Red Hat Bugzilla – Bug 728627
[RHEL6.2] Kernel fails to boot. 2.6.32-179.el6 or higher
Last modified: 2012-02-28 23:29:24 EST
Description of problem:
While testing the RHEL6.2 kernels we ran across an instance where a system no longer boots.
Version-Release number of selected component (if applicable):
This is the last thing you see on the console.
ksign: Installing public key data
- Added public key FD6F1B13E15862F9
- User ID: Red Hat, Inc. (Kernel Module GPG key)
- Added public key D4A26C9CCD09BEDA
- User ID: Red Hat Enterprise Linux Driver Update Program <firstname.lastname@example.org>
Block layer SCSI generic (bsg) driver version 0.4 loaded (major 252)
io scheduler noop registered
io scheduler anticipatory registered
io scheduler deadline registered
io scheduler cfq registered (default)
System should boot
After spending a couple of days on this, I am going to close it out as broken hardware. I have debugged the hangs to one of the various pci_config_read or pci_config_write.
According to our pci/e guys, the system should never hang on a read, possibly a write but unlikely on the particular write I noticed. Granted the system always seems to hang on the particular pcie port all the time, just adding in a couple of printks allows the system to boot fine. This leads me to believe it is a system timing issue.
This machine is an Intel whitebox that is no long supported.
Yeah, it is a regression from 6.1, but to properly enable APEI support, the PCIe intialization had to be re-done to accomodate the support. This change pokes registers a little differently.
I hit hangs on a pci_config_write in pcibios_set_master
I hit hangs on a pci_config_read in PCI_COMMAND
I hit hangs on a couple of pci_config_reads while configuring interrupts that I didn't feel like tracking down.
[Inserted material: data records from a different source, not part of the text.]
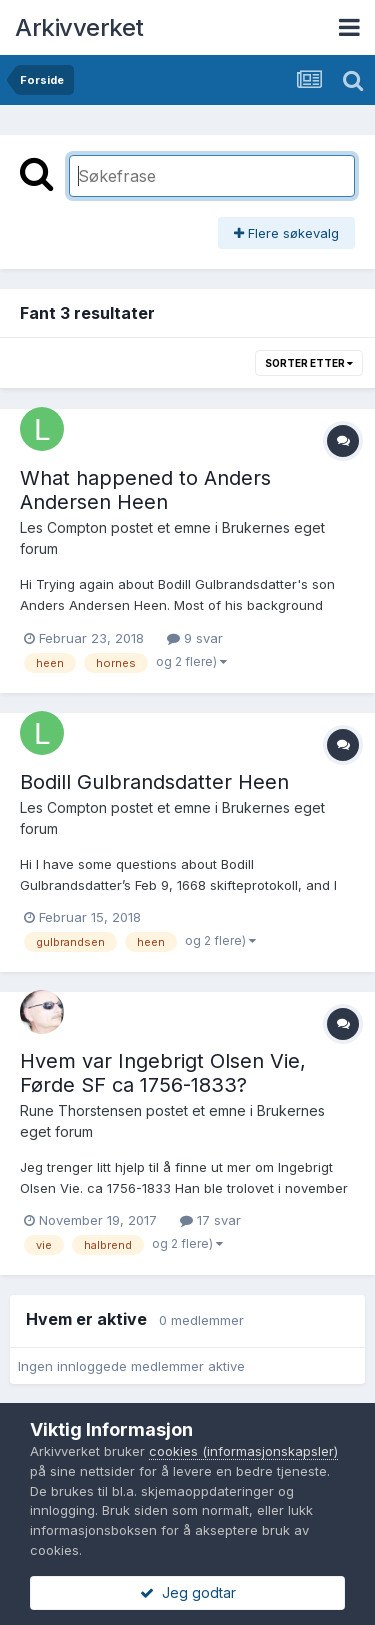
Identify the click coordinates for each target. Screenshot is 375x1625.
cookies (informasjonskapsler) (243, 1451)
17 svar (210, 1220)
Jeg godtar (188, 1592)
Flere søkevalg (286, 233)
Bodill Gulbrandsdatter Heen (154, 782)
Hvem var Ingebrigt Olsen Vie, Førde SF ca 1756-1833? (163, 1073)
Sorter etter (309, 363)
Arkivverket (79, 27)
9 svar (195, 638)
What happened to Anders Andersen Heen (145, 490)
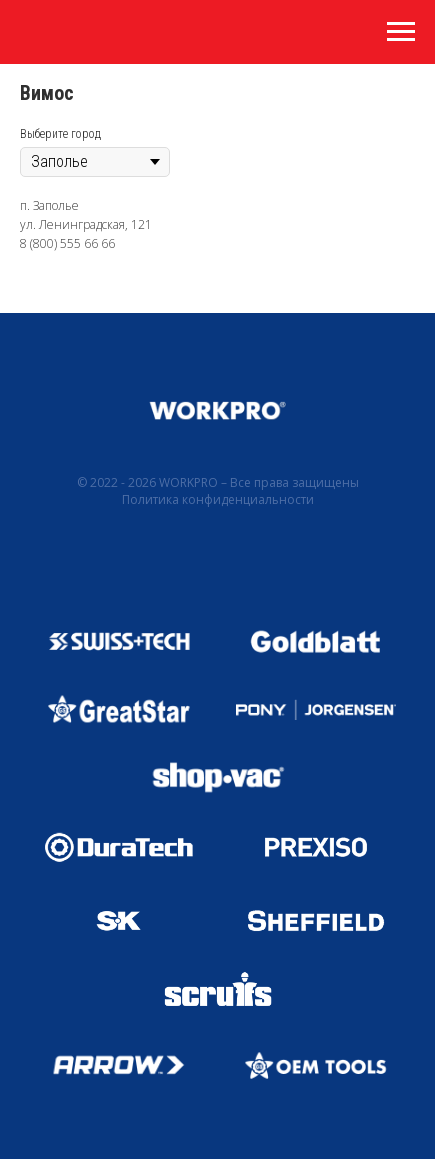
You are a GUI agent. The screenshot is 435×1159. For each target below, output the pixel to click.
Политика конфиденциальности (218, 499)
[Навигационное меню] (401, 32)
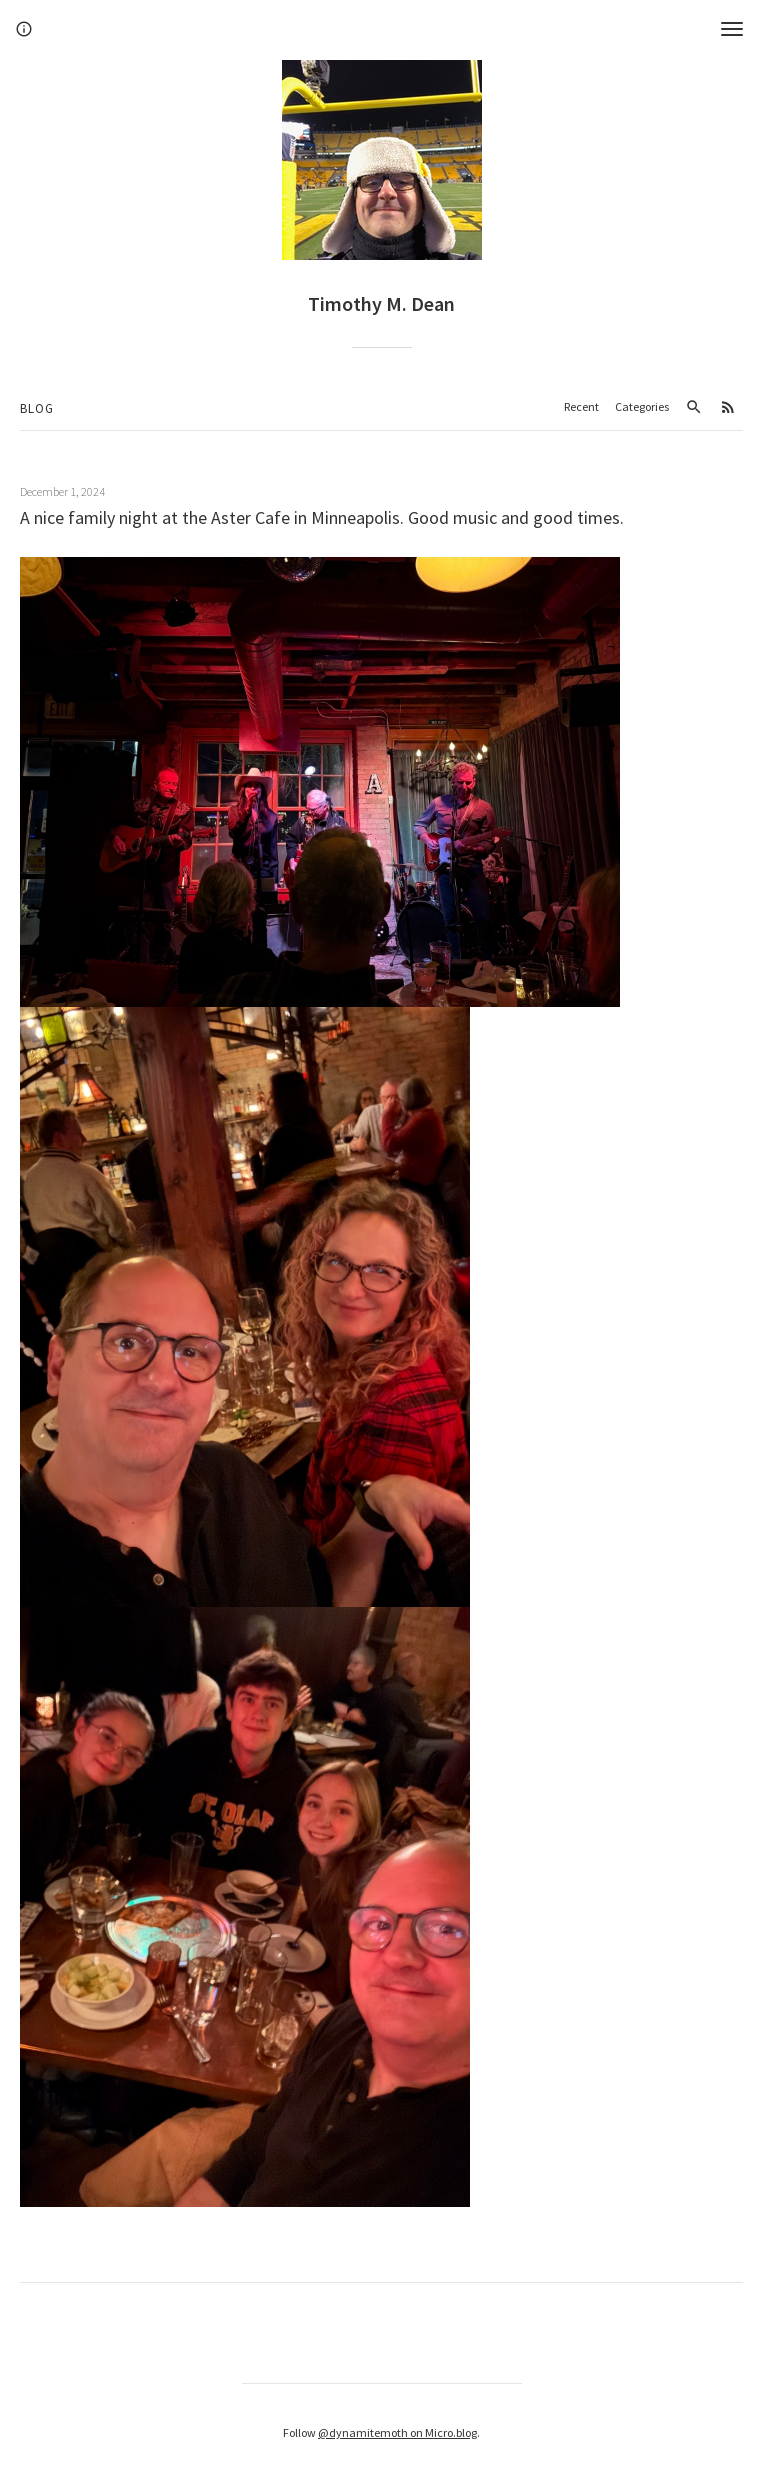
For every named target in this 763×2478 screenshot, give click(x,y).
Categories (642, 406)
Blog (37, 408)
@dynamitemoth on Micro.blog (397, 2432)
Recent (581, 406)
This is just wasting my time on a broken machine that is no longer supported. Closing it out before I waste more time better spent elsewhere.
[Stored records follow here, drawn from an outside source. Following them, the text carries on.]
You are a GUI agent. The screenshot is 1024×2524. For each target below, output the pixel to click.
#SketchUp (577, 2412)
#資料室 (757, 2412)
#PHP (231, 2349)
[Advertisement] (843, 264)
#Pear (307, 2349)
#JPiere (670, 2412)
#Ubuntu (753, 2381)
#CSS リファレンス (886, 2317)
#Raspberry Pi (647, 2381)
Do we know what is the last kernel that did work on the system?
I believe it is -178.el6 and that the APEI changes to the PCIe root bridge probably caused the problem.
I just uncheck'd the private field of comment 3. Not sure why I did that. There is a workaround that I forgot to mention 'pci=noaer' and 'pcie_ports=compat' successfully worked around the problem.
Thanks Don. Makes sense to me.
>This machine is an Intel whitebox that is no long supported. (Comment #3)
On ProLiant DL165 G7, this problem happens too. Though the workarond
('pci=noaer' and 'pcie_ports=compat' ) works well, our customer expect
that this issue be fixed in the future release.
(In reply to comment #7)
> >This machine is an Intel whitebox that is no long supported. (Comment #3)
> On ProLiant DL165 G7, this problem happens too. Though the workarond
> ('pci=noaer' and 'pcie_ports=compat' ) works well, our customer expect
> that this issue be fixed in the future release.
You will have to open a new bugzilla for that issue. The issue here seemed to be broken hardware, which was caused by software enabling features in the hardware. There isn't much we can do in that case except for those workarounds.
The ProLiant should be a working box though, so I wouldn't be surprised if that issue is something different.